* DATA FOR THE TASK
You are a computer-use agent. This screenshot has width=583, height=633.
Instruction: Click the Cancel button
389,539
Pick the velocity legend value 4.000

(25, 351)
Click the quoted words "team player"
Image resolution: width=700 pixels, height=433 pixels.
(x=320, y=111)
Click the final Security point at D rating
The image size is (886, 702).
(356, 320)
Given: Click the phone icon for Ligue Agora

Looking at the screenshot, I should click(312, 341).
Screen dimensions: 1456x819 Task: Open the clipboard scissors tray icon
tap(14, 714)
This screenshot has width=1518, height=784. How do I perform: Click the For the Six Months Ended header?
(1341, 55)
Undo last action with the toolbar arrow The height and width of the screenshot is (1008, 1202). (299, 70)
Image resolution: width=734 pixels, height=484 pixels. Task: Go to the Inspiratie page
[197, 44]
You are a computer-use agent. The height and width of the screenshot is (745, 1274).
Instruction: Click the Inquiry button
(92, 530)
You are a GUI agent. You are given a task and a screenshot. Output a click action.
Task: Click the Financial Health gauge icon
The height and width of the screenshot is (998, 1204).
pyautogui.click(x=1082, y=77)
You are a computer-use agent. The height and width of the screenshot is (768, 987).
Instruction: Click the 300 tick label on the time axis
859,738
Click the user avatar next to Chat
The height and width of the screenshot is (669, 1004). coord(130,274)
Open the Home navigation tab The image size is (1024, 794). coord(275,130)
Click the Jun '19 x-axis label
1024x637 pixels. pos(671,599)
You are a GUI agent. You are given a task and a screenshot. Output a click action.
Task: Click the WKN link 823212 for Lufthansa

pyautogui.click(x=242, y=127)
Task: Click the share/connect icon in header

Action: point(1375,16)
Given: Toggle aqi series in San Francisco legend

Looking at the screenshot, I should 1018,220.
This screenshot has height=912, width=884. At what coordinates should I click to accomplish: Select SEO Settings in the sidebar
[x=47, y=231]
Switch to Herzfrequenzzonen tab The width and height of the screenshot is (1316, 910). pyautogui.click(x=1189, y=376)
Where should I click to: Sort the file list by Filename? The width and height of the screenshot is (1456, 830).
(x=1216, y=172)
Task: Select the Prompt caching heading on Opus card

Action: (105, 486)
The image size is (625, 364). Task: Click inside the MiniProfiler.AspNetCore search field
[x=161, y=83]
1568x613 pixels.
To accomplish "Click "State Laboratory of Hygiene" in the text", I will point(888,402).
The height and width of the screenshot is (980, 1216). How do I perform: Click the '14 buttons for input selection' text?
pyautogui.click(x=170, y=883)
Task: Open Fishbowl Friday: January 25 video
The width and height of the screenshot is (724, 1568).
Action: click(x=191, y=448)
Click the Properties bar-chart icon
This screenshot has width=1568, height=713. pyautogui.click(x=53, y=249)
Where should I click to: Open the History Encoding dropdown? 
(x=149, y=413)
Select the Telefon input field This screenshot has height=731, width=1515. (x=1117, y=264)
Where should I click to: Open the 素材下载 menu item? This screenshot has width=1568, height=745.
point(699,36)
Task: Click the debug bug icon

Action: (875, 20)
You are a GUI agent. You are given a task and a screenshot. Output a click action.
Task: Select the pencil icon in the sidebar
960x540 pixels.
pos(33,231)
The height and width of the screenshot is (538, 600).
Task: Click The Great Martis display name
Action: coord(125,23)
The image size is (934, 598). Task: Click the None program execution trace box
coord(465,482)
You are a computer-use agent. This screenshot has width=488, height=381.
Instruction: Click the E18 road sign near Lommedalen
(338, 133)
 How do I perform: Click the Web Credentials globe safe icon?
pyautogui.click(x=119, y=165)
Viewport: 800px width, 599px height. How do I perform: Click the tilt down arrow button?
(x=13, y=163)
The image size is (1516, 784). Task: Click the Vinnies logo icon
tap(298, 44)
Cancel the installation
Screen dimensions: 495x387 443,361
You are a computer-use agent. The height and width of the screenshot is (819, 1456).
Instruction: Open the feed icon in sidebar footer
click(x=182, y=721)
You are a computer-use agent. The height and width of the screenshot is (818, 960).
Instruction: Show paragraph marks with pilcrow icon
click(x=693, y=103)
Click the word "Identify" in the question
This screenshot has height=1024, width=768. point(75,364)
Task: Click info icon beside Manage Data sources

* TASK PROMPT
Update the stretch from the line containing "is (819, 1456)." through the end of the lines, replacing "computer-use agent" with "GUI agent" and leaving everything else unchanged. Provide only those lines.

* EXERCISE OUTPUT
You are a GUI agent. The height and width of the screenshot is (819, 1456).
Instruction: Open the feed icon in sidebar footer
click(x=182, y=721)
You are a GUI agent. The height and width of the screenshot is (818, 960).
Instruction: Show paragraph marks with pilcrow icon
click(x=693, y=103)
Click the word "Identify" in the question
This screenshot has height=1024, width=768. point(75,364)
Task: Click info icon beside Manage Data sources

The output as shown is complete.